As for when she started to perform, she says, "My dancing teacher and I created a show and I was paid for it. We showed people how to dance during the (era) of Dirty Dancing and Mambo. I was about seventeen. A lot of people attended the performance and they liked it. My family was also there.

Two months after I did my test another person asked me if I wanted to have my own dancing school. It was during the time of Lambada and I was the queen of Lambada. Everybody knew me, because of competitions. I opened my own dancing school. It was a great success and it was really, really good. It was ballroom dancing. We had a show called Let’s Dance. In the beginning people came, not only to dance, but to get to know each other (she laughs lightly). It is a social event to go to a dancing class. My job was to entertain the people and to show them how to dance.”

Now, in her early twenties, she was invited to go on a holiday in Ibiza, “…and I worked again as a dance instructor, even though my dance school in Germany had been a success, I wanted to live and to experience more of the world. On Ibiza I also joined some shows. The circumstances on Ibiza were not very good as there was a lot of mobbing (bullying) and other bad things going on. There was so much mobbing going on it was not easy to live there.
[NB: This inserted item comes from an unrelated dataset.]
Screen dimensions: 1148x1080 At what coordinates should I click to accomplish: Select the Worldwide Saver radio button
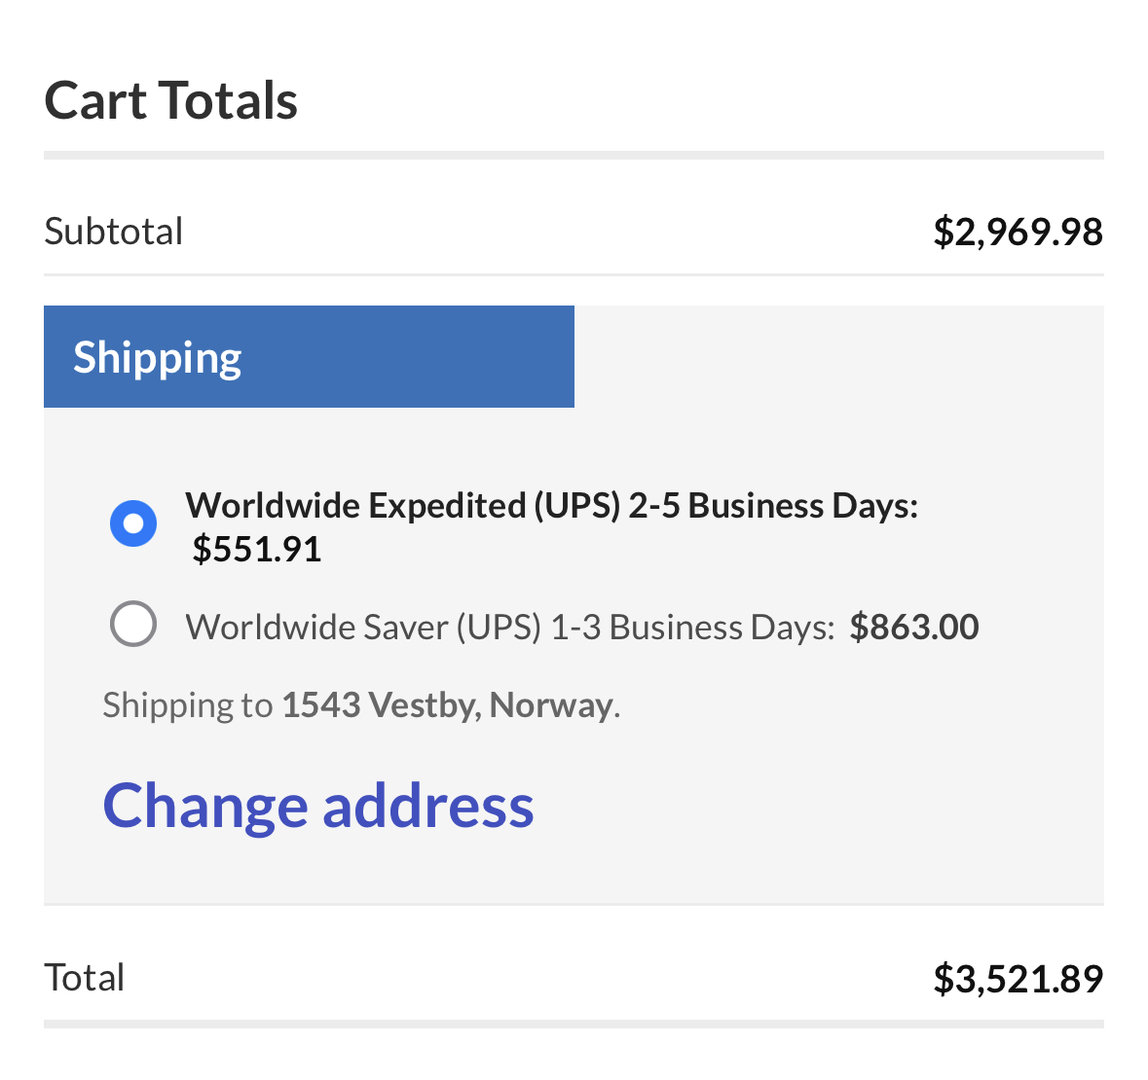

After a few months I was asked invited to go to Mallorca and that was much better. I worked in a hotel near Palma both as a dance teacher. During the second year on Mallorca, I was part of a team of people who would start to rehearse before the season started and we created our own musical theater. I was at that hotel for two years, before moving to another hotel for the final year that I was in Palma. It was exhausting, but I wouldn’t have wanted to miss it! When I do something, I do it 100%. After the third year of going back and forth between Germany and Mallorca I was out of energy.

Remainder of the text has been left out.